Sterbehilfe polarisiert – kaum ein Thema berührt so stark persönliche Überzeugungen und Erfahrungen. In diesem Interview schildert ein Exit-Begleiter seine Sicht: über Selbstbestimmung, palliative Pflege und die Rolle der Angehörigen.
Auslöser, vertieft über die Thematik zu berichten, war ein Leserbrief eines Aadorfer Hausarztes im Juni. Im Schreiben äusserte er sich dezidiert gegen jegliche Art der Sterbeunterstützung durch Dritte. Das Anliegen polarisiert und viele haben ihre ganz persönliche Meinung dazu. Daher haben wir einem Befürworter – sowie dem eingangs erwähnten Arzt als Gegner – dieselben Fragen zukommen lassen. Die Antworten hätten einander als Pro und Contra gegenübergestellt werden sollen. Leider haben wir bis heute, trotz mehrmaliger Nachfrage, nur die Stellungnahme von Nick Bühler vom Verein Exit erhalten. Der Winterthurer begleitet Exit-Mitglieder in den Freitod und berät Menschen, die sterben möchten.
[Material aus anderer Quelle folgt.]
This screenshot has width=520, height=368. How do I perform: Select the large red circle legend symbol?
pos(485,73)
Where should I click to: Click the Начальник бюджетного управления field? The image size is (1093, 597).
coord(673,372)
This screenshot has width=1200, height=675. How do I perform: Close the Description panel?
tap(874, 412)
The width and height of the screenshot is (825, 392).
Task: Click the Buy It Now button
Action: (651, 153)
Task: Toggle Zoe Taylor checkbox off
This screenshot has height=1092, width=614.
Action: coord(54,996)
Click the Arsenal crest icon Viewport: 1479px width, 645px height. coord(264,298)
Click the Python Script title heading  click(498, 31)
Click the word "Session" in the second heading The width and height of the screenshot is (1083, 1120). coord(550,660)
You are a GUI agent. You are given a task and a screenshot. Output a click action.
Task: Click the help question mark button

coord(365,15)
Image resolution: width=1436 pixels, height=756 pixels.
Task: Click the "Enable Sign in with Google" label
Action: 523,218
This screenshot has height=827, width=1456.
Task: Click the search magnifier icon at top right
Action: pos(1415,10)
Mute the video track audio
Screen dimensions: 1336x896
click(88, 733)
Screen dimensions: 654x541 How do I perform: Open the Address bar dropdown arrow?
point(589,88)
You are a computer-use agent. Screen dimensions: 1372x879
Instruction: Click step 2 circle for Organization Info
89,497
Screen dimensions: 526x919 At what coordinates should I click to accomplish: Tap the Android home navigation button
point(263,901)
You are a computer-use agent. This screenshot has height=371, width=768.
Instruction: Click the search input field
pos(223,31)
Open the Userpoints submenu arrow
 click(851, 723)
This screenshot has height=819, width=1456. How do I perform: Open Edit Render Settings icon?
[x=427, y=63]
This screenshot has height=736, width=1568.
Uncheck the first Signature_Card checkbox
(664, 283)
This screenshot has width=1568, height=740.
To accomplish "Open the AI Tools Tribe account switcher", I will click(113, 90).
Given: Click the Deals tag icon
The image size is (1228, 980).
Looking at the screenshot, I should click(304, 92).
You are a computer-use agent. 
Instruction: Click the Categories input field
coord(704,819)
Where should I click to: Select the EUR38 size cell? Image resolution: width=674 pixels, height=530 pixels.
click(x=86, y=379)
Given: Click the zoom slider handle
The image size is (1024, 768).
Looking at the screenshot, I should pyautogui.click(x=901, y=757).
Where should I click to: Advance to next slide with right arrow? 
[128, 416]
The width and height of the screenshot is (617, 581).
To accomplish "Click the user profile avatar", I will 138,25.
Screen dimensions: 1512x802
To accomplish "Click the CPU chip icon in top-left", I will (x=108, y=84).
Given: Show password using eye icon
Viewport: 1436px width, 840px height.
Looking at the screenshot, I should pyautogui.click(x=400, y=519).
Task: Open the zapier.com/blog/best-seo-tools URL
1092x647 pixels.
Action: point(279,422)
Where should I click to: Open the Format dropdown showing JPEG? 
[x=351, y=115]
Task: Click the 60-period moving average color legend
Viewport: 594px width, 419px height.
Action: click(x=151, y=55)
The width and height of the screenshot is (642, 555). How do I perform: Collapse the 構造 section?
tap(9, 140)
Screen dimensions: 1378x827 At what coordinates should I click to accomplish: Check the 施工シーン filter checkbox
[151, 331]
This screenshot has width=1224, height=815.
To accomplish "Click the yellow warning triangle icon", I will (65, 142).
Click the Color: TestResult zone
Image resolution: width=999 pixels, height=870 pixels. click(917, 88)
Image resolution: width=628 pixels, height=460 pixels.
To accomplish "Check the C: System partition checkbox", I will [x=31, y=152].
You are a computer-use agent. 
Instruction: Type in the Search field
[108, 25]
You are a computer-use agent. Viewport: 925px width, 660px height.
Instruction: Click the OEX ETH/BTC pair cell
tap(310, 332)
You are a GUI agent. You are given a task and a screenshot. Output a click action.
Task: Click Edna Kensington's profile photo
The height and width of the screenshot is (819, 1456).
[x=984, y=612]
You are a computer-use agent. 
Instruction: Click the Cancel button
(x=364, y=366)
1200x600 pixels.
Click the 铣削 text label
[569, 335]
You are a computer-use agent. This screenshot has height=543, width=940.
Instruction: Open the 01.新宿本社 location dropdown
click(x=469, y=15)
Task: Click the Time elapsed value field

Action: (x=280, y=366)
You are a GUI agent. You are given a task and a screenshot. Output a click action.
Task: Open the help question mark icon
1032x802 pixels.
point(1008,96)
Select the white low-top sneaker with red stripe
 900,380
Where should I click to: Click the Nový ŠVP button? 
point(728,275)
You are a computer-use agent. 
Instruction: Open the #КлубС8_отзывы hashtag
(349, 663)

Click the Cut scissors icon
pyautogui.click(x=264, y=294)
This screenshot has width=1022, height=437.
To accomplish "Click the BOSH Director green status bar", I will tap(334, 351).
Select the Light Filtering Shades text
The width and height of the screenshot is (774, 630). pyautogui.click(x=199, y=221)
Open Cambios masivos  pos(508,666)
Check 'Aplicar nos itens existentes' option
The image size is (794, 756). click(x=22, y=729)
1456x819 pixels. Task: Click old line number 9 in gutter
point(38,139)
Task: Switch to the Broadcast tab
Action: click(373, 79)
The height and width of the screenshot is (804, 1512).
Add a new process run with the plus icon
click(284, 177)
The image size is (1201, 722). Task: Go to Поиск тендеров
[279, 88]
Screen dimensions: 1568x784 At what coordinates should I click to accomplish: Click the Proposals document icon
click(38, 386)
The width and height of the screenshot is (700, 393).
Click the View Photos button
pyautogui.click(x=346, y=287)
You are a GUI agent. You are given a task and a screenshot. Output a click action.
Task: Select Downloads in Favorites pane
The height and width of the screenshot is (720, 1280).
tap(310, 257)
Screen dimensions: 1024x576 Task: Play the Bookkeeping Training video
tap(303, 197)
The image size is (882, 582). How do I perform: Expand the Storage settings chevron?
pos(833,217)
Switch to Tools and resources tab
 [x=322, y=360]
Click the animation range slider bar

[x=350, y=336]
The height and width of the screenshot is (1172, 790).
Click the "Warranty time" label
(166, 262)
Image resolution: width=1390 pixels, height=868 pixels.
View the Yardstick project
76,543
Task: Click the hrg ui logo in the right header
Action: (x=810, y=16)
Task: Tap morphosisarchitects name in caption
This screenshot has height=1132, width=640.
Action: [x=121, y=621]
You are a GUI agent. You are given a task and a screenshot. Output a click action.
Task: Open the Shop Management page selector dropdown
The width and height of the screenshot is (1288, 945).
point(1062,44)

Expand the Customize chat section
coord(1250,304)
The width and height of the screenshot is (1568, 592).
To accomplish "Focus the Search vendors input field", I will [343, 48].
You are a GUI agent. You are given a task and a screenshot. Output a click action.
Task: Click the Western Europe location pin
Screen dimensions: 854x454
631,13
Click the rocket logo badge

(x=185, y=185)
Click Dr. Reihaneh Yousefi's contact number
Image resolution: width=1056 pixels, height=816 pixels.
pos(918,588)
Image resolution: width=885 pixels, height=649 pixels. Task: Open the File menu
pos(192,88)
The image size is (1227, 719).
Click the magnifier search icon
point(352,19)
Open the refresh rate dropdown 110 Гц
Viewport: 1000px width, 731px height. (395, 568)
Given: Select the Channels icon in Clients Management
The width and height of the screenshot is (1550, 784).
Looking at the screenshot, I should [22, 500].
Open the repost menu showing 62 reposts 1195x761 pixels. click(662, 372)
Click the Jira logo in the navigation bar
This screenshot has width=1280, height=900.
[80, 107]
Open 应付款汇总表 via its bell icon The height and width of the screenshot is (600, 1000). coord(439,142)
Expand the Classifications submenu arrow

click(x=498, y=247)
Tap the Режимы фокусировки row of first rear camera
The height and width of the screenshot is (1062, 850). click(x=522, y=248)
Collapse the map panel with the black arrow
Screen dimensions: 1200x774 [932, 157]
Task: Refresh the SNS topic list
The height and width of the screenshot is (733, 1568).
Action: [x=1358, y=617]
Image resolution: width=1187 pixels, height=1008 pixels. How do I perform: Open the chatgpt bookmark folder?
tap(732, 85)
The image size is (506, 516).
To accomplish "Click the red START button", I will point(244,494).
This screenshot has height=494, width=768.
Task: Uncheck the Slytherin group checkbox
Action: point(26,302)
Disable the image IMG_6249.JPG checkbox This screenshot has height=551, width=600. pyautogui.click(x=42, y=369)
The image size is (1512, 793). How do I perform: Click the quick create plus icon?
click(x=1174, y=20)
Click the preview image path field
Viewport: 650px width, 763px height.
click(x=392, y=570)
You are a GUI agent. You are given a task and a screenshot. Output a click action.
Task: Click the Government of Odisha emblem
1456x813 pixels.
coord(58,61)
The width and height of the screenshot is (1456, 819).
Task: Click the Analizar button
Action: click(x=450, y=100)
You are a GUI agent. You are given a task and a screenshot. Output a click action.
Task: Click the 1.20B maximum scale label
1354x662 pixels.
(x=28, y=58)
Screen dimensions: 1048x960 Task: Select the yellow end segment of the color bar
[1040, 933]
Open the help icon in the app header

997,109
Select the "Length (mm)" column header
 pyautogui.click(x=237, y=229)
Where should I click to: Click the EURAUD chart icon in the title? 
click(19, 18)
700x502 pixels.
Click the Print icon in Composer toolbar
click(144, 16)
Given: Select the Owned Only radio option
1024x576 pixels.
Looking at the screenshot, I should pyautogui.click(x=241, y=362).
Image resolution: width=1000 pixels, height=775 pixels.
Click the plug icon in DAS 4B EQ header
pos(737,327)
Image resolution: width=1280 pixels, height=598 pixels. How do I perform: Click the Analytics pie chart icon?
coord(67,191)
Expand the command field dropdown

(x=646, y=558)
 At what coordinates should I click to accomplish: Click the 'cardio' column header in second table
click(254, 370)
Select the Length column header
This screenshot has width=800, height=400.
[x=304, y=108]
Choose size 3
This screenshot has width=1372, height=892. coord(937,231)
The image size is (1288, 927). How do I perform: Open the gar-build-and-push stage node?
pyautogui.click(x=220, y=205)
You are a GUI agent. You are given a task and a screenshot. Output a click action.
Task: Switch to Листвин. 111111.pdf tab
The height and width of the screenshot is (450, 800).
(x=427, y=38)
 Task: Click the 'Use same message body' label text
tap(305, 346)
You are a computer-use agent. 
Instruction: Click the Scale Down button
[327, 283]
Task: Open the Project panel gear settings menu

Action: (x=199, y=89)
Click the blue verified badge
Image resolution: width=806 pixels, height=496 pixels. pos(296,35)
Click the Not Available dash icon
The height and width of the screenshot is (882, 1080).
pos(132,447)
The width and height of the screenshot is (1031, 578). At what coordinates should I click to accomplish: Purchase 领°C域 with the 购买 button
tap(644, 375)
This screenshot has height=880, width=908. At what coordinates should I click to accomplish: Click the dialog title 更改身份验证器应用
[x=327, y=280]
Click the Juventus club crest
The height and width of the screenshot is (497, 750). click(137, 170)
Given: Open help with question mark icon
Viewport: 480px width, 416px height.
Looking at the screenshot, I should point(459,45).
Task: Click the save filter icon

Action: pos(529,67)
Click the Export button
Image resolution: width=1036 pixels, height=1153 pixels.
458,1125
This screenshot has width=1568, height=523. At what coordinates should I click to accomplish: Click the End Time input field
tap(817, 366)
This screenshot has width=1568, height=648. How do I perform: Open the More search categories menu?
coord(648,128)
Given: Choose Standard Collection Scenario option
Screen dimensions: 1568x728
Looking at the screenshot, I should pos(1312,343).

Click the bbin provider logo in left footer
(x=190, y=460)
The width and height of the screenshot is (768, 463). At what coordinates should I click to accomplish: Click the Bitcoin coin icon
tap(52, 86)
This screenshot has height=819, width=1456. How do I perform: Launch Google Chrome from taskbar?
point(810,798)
Was bedeutet für Sie persönlich ein würdiges Lebensende?
Selbstbestimmt darüber entscheiden zu dürfen, welchen Weg ich gehen möchte: Den der palliativen Pflege oder den des assistierten Suizids. Dies ist abhängig von der Krankheit, den Symptomen und der daraus folgenden Lebensqualität. Beide Wege immer im Kreise meiner Familie. Bei Verlust der Urteilsfähigkeit, zum Beispiel durch einen schweren Unfall, habe ich eine Patientenverfügung, damit auch in einer solchen Situation mein Wille durchgesetzt werden kann und meine Familie entlastet wird.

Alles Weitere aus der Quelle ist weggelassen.